• ARTICLE
● ● ●

1854-C $2.50 PCGS EF40 CAC

Attractive deep orange-gold color is contrasted by russet highlights on the portrait. This coin has the body of an EF45 to AU50 but it has been conservatively graded by PCGS on account of a weak strike on the reverse; curiously, the obverse is better detailed than usual for the date. The 1854-C is scarce in all grades with a mintage of just 7,295. I think this coin is an amazing value as a comparable 1847-C or 1858-C (dates that are three times more available in all grades) would sell for just a few hundred dollars less.

This is the only example of this date approved by CAC in this grade; six finer have been approved as well.

1854-C $2.50 NGC AU55 CAC

The 1854-C is the first of three very difficult mid-1850's quarter eagles from this mint. Only 7,295 were struck and most of the 100-125 surviving examples are well-worn and lacking in eye appeal due to extensive abrasions and poor quality of strike. This is one of the nicer circulated 1854-C quarter eagles that I have seen in some time as it shows a good overall quality of strike, a majority of its natural frosty mint luster and very attractive fiery reddish-gold toning about much of the obverse and reverse periphery. This date is rare and quite expensive in Uncirculated, so for most collectors a Choice AU such as this is a smart choice for their Charlotte quarter eagle set. Very few AU55's have sold at auction in the last five years. The only two records, both for PCGS coins, were $6,613 in February 2012 (Goldberg) and $6,325 in January 2008 (Heritage).

CAC has approved two 1854-C quarter eagles in AU55 with one finer. A total of six in all grades have been approved.

● ● ●

• DATASET RECORDS

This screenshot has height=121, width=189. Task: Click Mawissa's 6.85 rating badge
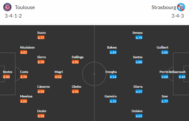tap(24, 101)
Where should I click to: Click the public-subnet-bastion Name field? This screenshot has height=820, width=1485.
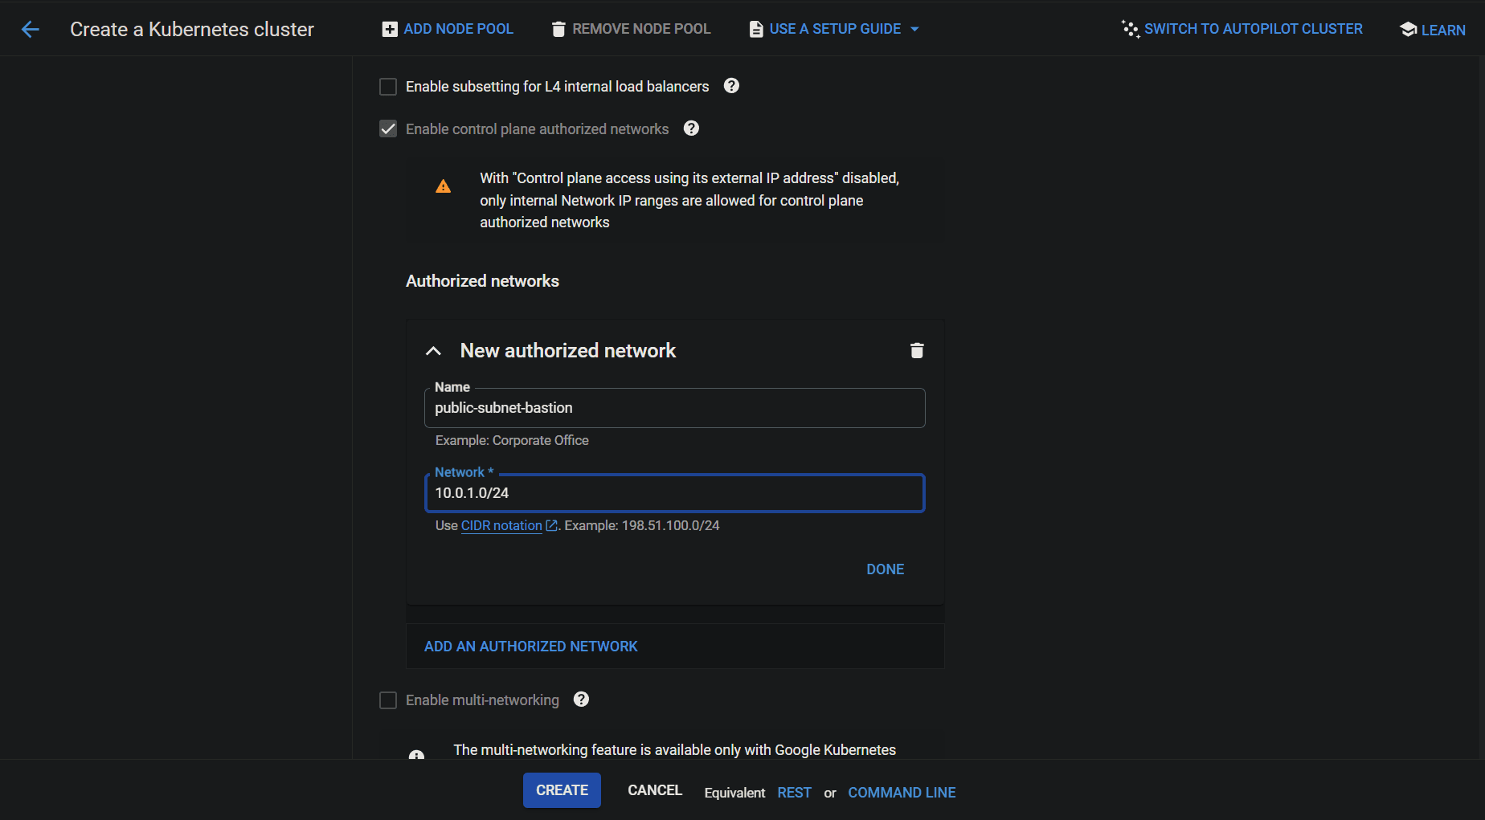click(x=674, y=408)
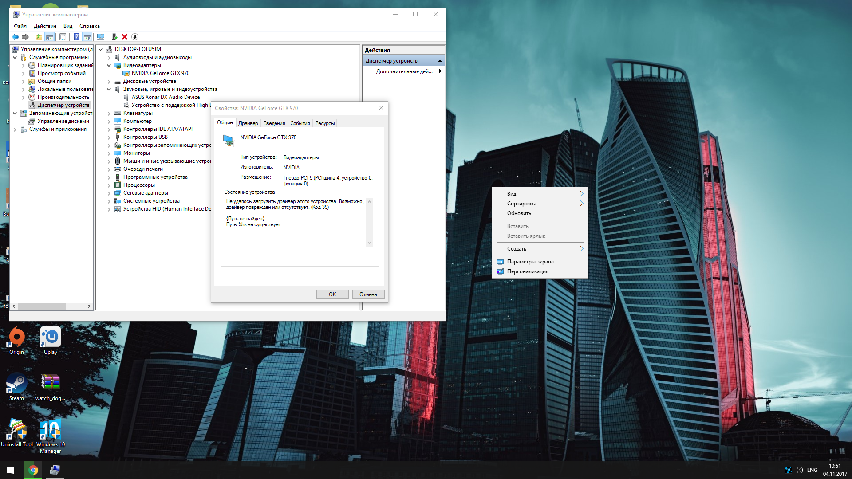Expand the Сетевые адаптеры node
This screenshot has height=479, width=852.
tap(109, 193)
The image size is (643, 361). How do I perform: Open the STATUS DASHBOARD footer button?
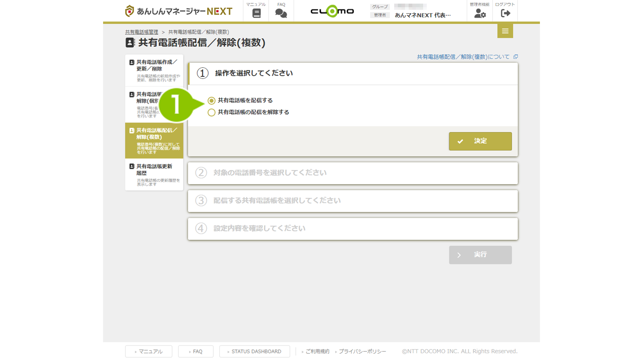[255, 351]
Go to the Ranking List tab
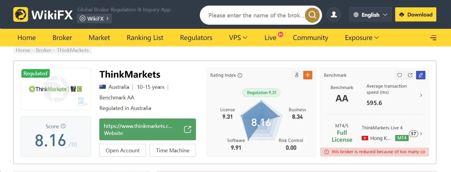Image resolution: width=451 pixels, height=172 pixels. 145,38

● ● ●

From the 1854-C quarter eagle listings, return word for word the part that opens with the words containing "1854-C $2.50 NGC" and closes with "January 2008 (Heritage).".

1854-C $2.50 NGC AU55 CAC

The 1854-C is the first of three very difficult mid-1850's quarter eagles from this mint. Only 7,295 were struck and most of the 100-125 surviving examples are well-worn and lacking in eye appeal due to extensive abrasions and poor quality of strike. This is one of the nicer circulated 1854-C quarter eagles that I have seen in some time as it shows a good overall quality of strike, a majority of its natural frosty mint luster and very attractive fiery reddish-gold toning about much of the obverse and reverse periphery. This date is rare and quite expensive in Uncirculated, so for most collectors a Choice AU such as this is a smart choice for their Charlotte quarter eagle set. Very few AU55's have sold at auction in the last five years. The only two records, both for PCGS coins, were $6,613 in February 2012 (Goldberg) and $6,325 in January 2008 (Heritage).